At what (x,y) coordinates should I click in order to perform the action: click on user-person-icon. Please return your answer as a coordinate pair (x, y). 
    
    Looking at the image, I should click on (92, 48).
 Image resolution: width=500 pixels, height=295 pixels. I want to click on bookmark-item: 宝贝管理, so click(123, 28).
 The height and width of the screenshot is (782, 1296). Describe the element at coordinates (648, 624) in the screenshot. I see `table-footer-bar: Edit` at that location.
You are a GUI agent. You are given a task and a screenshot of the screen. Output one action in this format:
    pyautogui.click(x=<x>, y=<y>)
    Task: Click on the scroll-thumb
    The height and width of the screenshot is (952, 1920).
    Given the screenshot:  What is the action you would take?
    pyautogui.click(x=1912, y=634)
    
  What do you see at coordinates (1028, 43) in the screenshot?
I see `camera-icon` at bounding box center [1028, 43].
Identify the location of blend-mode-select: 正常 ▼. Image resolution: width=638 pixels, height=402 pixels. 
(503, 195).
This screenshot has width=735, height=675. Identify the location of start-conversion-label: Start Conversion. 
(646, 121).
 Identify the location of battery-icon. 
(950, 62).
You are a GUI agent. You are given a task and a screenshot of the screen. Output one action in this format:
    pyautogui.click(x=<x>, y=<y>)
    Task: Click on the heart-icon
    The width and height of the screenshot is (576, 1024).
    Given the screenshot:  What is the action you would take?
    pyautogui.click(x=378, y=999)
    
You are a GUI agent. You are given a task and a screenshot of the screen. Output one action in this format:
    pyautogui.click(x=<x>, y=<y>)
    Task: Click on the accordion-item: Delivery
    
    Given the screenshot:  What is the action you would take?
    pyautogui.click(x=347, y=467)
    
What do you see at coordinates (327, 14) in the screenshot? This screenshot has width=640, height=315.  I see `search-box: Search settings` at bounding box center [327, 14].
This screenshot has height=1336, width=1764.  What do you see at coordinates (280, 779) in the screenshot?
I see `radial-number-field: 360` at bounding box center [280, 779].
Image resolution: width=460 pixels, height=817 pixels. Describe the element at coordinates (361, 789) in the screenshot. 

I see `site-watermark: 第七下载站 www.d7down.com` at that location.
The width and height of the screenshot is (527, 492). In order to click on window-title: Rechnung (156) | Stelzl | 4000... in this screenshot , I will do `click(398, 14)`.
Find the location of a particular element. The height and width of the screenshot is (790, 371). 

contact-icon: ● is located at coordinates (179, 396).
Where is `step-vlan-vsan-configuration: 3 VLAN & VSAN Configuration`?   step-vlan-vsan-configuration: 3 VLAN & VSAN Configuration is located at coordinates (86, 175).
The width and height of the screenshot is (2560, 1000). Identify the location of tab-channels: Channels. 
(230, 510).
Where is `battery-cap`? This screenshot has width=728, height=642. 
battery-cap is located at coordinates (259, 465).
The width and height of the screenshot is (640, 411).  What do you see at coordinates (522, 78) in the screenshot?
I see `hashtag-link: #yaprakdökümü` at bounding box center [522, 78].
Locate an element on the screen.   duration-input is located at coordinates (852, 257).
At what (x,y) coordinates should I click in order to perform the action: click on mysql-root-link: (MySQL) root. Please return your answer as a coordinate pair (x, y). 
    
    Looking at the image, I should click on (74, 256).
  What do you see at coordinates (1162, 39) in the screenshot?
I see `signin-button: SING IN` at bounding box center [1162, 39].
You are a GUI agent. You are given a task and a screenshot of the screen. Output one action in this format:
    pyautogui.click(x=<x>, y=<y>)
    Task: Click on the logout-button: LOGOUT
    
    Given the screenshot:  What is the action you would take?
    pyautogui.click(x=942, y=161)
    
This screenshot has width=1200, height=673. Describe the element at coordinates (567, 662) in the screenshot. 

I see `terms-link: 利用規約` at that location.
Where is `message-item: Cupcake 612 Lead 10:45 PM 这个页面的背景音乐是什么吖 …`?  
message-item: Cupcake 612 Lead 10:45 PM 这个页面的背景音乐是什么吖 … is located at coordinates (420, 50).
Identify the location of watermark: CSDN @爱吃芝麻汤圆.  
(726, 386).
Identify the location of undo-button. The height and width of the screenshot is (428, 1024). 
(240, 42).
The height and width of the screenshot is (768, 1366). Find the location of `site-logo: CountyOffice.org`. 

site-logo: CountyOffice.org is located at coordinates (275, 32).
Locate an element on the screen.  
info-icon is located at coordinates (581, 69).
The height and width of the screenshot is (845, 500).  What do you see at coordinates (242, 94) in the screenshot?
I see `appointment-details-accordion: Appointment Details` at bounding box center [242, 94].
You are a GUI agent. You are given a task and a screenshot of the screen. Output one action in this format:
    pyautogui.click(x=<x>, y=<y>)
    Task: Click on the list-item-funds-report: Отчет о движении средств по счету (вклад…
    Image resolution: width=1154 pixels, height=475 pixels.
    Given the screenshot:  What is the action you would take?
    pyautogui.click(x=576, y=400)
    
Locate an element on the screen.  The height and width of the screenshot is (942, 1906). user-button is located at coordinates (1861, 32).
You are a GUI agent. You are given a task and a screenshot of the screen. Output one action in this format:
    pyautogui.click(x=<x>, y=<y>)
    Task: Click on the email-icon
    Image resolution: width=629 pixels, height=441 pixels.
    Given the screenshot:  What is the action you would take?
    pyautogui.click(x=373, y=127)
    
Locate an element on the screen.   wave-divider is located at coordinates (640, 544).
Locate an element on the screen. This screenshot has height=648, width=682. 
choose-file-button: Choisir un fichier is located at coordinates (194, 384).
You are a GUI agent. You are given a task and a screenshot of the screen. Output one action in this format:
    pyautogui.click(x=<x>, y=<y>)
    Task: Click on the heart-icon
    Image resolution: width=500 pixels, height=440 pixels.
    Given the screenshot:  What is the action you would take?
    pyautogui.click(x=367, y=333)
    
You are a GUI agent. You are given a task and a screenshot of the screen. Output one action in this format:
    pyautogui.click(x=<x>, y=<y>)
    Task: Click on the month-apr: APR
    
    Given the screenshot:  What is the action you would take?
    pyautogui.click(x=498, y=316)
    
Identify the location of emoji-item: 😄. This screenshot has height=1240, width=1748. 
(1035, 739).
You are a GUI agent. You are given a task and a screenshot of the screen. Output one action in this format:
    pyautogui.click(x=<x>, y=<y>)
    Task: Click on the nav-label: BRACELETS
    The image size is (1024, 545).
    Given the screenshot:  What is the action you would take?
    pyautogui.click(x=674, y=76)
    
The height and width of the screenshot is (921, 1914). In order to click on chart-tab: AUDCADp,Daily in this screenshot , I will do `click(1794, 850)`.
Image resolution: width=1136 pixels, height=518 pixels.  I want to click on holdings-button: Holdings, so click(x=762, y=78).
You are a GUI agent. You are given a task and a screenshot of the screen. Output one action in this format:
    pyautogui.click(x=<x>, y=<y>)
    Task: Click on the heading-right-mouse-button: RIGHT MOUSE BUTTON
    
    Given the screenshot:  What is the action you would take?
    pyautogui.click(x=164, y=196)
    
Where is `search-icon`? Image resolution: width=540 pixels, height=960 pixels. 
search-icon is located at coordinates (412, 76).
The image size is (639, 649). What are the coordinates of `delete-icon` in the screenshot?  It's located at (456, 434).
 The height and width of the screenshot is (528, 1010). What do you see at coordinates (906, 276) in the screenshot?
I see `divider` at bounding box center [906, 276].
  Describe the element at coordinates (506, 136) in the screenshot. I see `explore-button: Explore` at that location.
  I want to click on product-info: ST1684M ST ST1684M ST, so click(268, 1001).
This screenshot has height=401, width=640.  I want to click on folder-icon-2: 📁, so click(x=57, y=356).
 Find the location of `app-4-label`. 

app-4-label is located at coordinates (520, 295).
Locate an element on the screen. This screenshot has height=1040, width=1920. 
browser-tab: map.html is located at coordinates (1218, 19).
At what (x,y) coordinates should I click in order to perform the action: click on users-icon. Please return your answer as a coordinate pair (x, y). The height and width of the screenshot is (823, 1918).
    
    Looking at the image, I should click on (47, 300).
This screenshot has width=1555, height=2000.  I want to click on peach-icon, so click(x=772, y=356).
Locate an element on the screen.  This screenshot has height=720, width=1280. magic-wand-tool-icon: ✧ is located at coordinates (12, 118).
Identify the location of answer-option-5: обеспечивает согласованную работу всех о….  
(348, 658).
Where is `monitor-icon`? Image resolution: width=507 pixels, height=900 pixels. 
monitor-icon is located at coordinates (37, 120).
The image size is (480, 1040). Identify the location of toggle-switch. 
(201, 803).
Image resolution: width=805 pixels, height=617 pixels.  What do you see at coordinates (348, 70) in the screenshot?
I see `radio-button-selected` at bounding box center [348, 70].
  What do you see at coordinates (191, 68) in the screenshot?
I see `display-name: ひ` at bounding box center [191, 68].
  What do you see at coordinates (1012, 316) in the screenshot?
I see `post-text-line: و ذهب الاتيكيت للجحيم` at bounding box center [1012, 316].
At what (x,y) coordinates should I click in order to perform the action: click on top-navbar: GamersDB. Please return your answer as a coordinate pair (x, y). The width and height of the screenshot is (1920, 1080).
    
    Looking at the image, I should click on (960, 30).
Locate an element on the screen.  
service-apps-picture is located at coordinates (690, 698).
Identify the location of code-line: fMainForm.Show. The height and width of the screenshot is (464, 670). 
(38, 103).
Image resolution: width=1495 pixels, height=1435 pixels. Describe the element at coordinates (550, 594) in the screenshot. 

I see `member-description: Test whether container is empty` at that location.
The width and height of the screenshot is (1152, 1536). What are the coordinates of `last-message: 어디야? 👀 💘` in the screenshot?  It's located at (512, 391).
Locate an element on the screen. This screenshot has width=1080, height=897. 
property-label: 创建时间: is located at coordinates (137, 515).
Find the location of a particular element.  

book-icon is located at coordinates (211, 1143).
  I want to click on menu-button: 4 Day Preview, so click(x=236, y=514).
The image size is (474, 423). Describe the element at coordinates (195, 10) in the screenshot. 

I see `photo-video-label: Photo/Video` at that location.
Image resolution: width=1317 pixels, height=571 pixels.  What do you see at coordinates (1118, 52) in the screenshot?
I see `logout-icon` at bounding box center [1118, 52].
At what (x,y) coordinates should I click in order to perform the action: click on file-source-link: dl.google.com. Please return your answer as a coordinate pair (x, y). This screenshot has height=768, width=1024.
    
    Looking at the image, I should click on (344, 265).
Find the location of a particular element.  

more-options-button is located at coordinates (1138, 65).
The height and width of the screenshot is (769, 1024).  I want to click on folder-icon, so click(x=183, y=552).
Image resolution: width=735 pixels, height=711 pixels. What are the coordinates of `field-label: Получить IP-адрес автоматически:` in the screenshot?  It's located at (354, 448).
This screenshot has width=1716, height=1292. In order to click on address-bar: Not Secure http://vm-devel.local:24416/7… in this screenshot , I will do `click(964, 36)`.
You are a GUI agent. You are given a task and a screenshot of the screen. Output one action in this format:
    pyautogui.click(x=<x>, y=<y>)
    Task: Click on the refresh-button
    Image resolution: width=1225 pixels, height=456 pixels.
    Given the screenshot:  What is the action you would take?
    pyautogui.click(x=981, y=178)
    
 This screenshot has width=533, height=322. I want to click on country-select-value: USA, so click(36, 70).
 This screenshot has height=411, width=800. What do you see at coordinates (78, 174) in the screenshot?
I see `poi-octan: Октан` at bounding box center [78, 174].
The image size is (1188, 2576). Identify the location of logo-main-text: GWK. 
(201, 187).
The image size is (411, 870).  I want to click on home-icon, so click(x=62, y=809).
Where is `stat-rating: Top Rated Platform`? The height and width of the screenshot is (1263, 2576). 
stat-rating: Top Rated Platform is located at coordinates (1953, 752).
================
- Work instructions: Copy out verbatim the data above, from its first line up to and including the line containing "Image resolution: width=500 pixels, height=295".

- Exercise solution:
At what (x,y) coordinates should I click in order to perform the action: click on user-person-icon. Please return your answer as a coordinate pair (x, y). 
    
    Looking at the image, I should click on (92, 48).
 Image resolution: width=500 pixels, height=295 pixels. I want to click on bookmark-item: 宝贝管理, so click(123, 28).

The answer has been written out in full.